2. Книга сохранилась в библиотеке А.Т.

3. А.Т. мог иметь в виду как договор с “Новым миром” на публикацию большой подборки стихов и прозы Б. Пастернака, напечатанной в № 1 за 1965 г., так и договор с редакцией “Библиотеки поэта”, о котором он хлопотал в начале 1960-х гг. (см. примечание 1 к записи 27.3.1962).

4. Назвать в интервью всех достойных А.Т. не удалось — он упомянул в первую очередь авторов “Нового мира”, находившихся под огнем критики. А.Т. остро ощущал предел отпущенных ему возможностей. Партийные консерваторы-догматики встретили интервью А.Т. с досадой и раздражением. Идеологическому отделу пришлось оправдываться. В записке “О положении дел и настроениях в творческих союзах” (8 июня 1963) В. Снастин и Д.А. Поликарпов писали в ЦК КПСС: “Разумеется, не со всеми положениями и оценками, содержащимися в интервью, можно согласиться, но несомненно, что в целом оно имеет положительное значение и для нашей, и для зарубежной интеллигенции”. (ЦХСД. Ф. 5. Оп. 55. Д. 41. Л. 236).

5. Стихотворение “Слово о словах” опубликовано в “Правде” 5 мая 1962 г. и в “Новом мире” (№ 5, 1962 г.).

6. В 1963–1965 гг. А.Т. — депутат Верховного Совета РСФСР от Коптевского избирательного округа г. Москвы. В житейских делах, с которыми шли к нему избиратели, он часто был бессилен помочь, что его крайне угнетало... “В претензии ко мне столько людей, жаждущих... пересмотра “дела”, перемены жилья, устройства в больницу, назначения пенсии и т.д.” (Письмо А.Т. Твардовского В.В. Овечкину 28 февраля 1963. // Твардовский А.Т. Соч. Т. 6. С. 443).

28.V.

1. Речь, по-видимому, идет о книге М. Светлова “Ночные встречи” (М. 1927). Именно ей посвятил восторженный отзыв Асеев (“На литературном посту”, 1927, № 10).

2. Передовая “Правды” (19 мая, 1963) призывала деятелей литературы и искусства к “творческой смелости и самостоятельности”. Отмечая, что они “искренне благодарны” партии “за неослабное внимание”, газета заявляла, что партии нет надобности “опекать их каждый шаг”. Утверждалась необходимость создать творческую атмосферу в организациях деятелей культуры, а то кое-где еще встречаются “проработки, критиканство, злопыхательство”. Как и интервью А.Т. Г. Шапиро, передовая 19 мая, была попыткой сгладить впечатление от “встреч” интеллигенции с партийным руководством и несколько смягчить их последствия.

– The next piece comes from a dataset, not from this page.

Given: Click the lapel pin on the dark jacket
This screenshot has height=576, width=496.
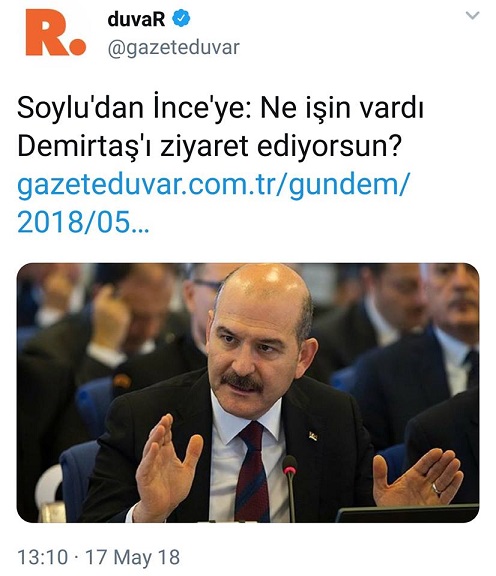Looking at the screenshot, I should click(313, 436).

3. 15 мая члену редколлегии Игорю Александровичу Сацу по случаю его 60-летия было устроено чествование в редакции “Нового мира”.

4. Паперный З. Романтика человечности. // К 60-летию со дня рождения М.А. Светлова. // “Новый мир”, 1963, № 6; в том, что говорится о светловской “иронии снижения высоких понятий”, просматривается наблюдение А.Т., что не один Светлов “перебивает поэзию прозой”. Цитируется М. Исаковский: “Ой, понравилась ты мне целиком и полностью”. Суть не в самом приеме, а в окраске, какую он обретает у этого поэта, и интонации, присущей только ему, Светлову — доброй, с веселой и чуть печальной усмешкой, чаще всего направленной на самого себя”. (Там же. С. 246). Позднее, в статье “Поэзия Михаила Исаковского” (“Новый мир”, 1967, № 8), А.Т. возвращается к этой же аналогии. Он приводит те же примеры. Симптоматично, что предшествующая статья З. Паперного о М. Светлове сосредоточена на высоком пафосе его поэзии, “рожденной революцией”. Об иронии, снижающей этот пафос, лишь бегло упомянуто. Стих поэта, по выражению критика, “не опускает высоких крыльев”. (Паперный З. “Высокий костер”. // “Октябрь”, 1961, № 1).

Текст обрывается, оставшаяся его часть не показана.